Thinking Out Loud

Introverts and Extroverts

Introverts and extroverts, it seems obvious which camp you are in by simple observation. Do you walk into a social situation and seek out others for conversation, enjoying the back and forth of friendly discussion? Or do you enter the room more cautiously, perhaps having a conversation with one or two others after some feelings of awkwardness? Let’s be careful not to stereotype, remembering that many of us exhibit qualities of both depending on the situation. Still, there is some basic truth that each of us belong more in one camp than the other, but how important is this?

One of the most common questions I get regarding the Communication Styles Framework is this: If you are an introvert does that mean you have a stronger intrapersonal component to your communication style, and if you are an extravert are you more interpersonally oriented? Of course, this is a logical question and one that I pondered during the early years when fleshing out the details of the CS Framework. However, the simple answer came to me because of my own style and behavior. In most social situations, I am very cautious and feel awkward (internally). I don’t know how transparent this is, but clearly I will take the “emotional temperature” of the room and eventually gravitate to one person for an in-depth conversation. This might be construed as shyness or being reserved or being socially awkward.

Without a doubt, I am highly interpersonally oriented. To anyone who knows me this is obvious. I think out loud with others a lot. I get energy from externally clarifying my thoughts and feelings, as well as naturally tuning into the other person. Seeking engagement in this manner is the hallmark of the interpersonal nature.

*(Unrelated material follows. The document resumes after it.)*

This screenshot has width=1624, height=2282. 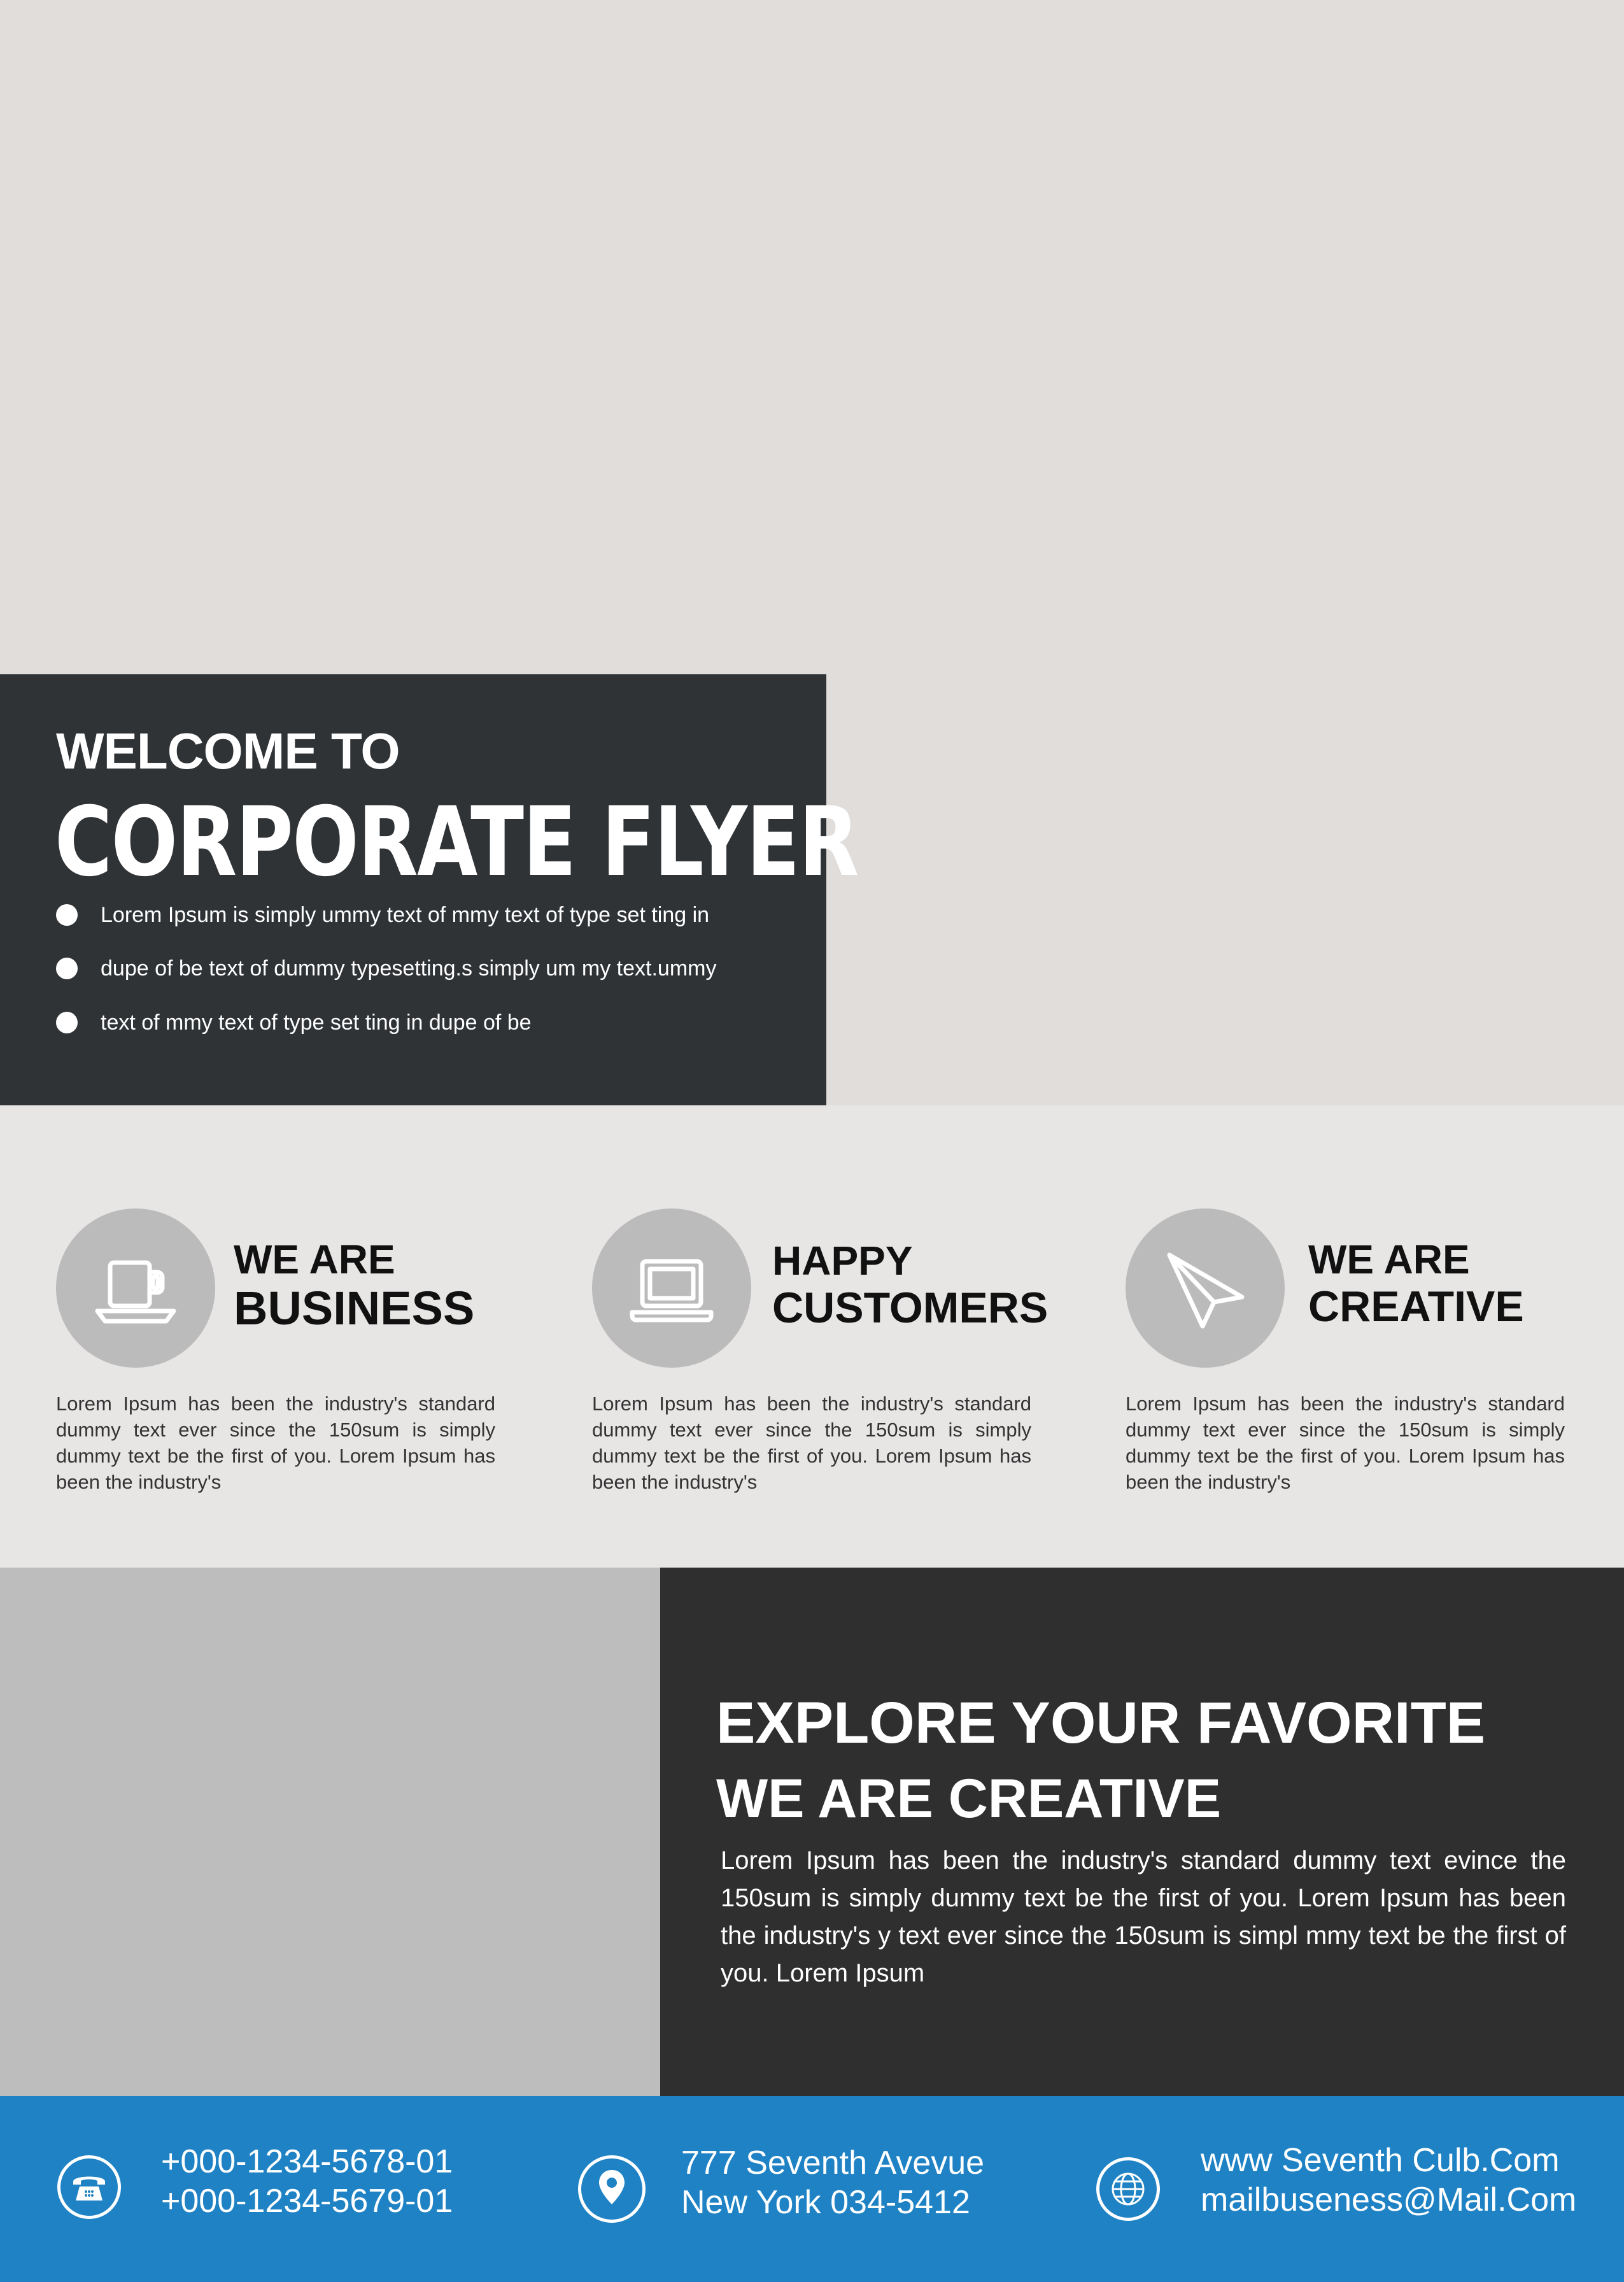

Those with an intrapersonal nature seek inward clarity first, wanting and needing to understand feelings, thoughts, motivations, and goals based in their experience before meaningful engagement. Socially, one can be comfortable as an extrovert, while their intrapersonal nature stays tucked in. So, although they may seem to be more interpersonally driven, they are not. They simply enjoy the social give and take and are comfortable in group situations. Conversely, one who is more cautious in social situations can have a very strong interpersonal nature, which (because they are socially reserved) might be surprising if they are only observed in group situations.

Finally, one can be an introvert and have a strong intrapersonal nature or be an extrovert and have a strong interpersonal nature. In other words, the interpersonal, intrapersonal, introversion, and extroversion factors can configure in any combination.

Remember, the CS Framework is rooted in processing styles—how we absorb information and how we express ourselves in the human relational world. You can be an introvert or extrovert and have a strong interpersonal or intrapersonal component to your personal communication style. The details really are important and, of course as always, we must be careful about stereotyping.